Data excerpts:
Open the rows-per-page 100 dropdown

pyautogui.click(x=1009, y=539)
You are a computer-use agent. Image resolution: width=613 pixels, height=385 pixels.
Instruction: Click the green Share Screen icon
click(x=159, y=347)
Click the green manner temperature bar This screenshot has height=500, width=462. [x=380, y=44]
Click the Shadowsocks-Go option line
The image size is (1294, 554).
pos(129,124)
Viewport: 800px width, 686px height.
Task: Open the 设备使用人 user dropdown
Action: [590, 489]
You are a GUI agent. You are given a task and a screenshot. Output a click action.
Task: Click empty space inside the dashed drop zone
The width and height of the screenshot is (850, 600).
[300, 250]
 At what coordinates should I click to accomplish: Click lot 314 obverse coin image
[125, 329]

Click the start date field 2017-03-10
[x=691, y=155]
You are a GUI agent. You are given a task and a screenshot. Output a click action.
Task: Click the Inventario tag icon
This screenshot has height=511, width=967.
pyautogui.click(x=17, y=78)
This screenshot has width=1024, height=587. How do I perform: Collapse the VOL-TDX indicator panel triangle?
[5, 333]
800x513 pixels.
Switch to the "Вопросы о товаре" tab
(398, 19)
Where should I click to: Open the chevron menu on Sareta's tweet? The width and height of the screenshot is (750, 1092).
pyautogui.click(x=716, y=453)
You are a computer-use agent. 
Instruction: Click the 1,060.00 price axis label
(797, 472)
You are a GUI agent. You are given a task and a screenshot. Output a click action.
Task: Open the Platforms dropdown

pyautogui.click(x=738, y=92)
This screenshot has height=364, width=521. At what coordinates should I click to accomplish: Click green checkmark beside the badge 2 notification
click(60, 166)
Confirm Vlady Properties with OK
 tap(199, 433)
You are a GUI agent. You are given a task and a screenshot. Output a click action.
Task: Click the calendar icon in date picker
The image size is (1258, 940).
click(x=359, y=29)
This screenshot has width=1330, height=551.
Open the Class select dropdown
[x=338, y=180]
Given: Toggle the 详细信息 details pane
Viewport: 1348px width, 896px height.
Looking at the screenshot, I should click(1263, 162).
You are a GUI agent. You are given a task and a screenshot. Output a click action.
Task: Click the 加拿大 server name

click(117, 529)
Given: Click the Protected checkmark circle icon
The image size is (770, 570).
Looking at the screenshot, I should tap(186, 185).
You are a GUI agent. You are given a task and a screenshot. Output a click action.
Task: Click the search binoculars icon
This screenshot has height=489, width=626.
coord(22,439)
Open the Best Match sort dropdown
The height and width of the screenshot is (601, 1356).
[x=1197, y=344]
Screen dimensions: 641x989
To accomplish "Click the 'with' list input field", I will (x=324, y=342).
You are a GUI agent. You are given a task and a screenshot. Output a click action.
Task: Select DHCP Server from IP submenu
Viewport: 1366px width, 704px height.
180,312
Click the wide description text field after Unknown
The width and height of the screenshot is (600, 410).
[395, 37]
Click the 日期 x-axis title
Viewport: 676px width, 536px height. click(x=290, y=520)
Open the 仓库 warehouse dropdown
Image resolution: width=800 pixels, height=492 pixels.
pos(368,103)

### What you should do
Extract every entry above as it appears.

### Output below
Open the rows-per-page 100 dropdown

pyautogui.click(x=1009, y=539)
You are a computer-use agent. Image resolution: width=613 pixels, height=385 pixels.
Instruction: Click the green Share Screen icon
click(x=159, y=347)
Click the green manner temperature bar This screenshot has height=500, width=462. [x=380, y=44]
Click the Shadowsocks-Go option line
The image size is (1294, 554).
pos(129,124)
Viewport: 800px width, 686px height.
Task: Open the 设备使用人 user dropdown
Action: [590, 489]
You are a GUI agent. You are given a task and a screenshot. Output a click action.
Task: Click empty space inside the dashed drop zone
The width and height of the screenshot is (850, 600).
[300, 250]
 At what coordinates should I click to accomplish: Click lot 314 obverse coin image
[125, 329]

Click the start date field 2017-03-10
[x=691, y=155]
You are a GUI agent. You are given a task and a screenshot. Output a click action.
Task: Click the Inventario tag icon
This screenshot has height=511, width=967.
pyautogui.click(x=17, y=78)
This screenshot has width=1024, height=587. How do I perform: Collapse the VOL-TDX indicator panel triangle?
[5, 333]
800x513 pixels.
Switch to the "Вопросы о товаре" tab
(398, 19)
Where should I click to: Open the chevron menu on Sareta's tweet? The width and height of the screenshot is (750, 1092).
pyautogui.click(x=716, y=453)
You are a computer-use agent. 
Instruction: Click the 1,060.00 price axis label
(797, 472)
You are a GUI agent. You are given a task and a screenshot. Output a click action.
Task: Open the Platforms dropdown

pyautogui.click(x=738, y=92)
This screenshot has height=364, width=521. At what coordinates should I click to accomplish: Click green checkmark beside the badge 2 notification
click(60, 166)
Confirm Vlady Properties with OK
 tap(199, 433)
You are a GUI agent. You are given a task and a screenshot. Output a click action.
Task: Click the calendar icon in date picker
The image size is (1258, 940).
click(x=359, y=29)
This screenshot has width=1330, height=551.
Open the Class select dropdown
[x=338, y=180]
Given: Toggle the 详细信息 details pane
Viewport: 1348px width, 896px height.
Looking at the screenshot, I should click(1263, 162).
You are a GUI agent. You are given a task and a screenshot. Output a click action.
Task: Click the 加拿大 server name

click(117, 529)
Given: Click the Protected checkmark circle icon
The image size is (770, 570).
Looking at the screenshot, I should tap(186, 185).
You are a GUI agent. You are given a task and a screenshot. Output a click action.
Task: Click the search binoculars icon
This screenshot has height=489, width=626.
coord(22,439)
Open the Best Match sort dropdown
The height and width of the screenshot is (601, 1356).
[x=1197, y=344]
Screen dimensions: 641x989
To accomplish "Click the 'with' list input field", I will (x=324, y=342).
You are a GUI agent. You are given a task and a screenshot. Output a click action.
Task: Select DHCP Server from IP submenu
Viewport: 1366px width, 704px height.
180,312
Click the wide description text field after Unknown
The width and height of the screenshot is (600, 410).
[395, 37]
Click the 日期 x-axis title
Viewport: 676px width, 536px height. click(x=290, y=520)
Open the 仓库 warehouse dropdown
Image resolution: width=800 pixels, height=492 pixels.
pos(368,103)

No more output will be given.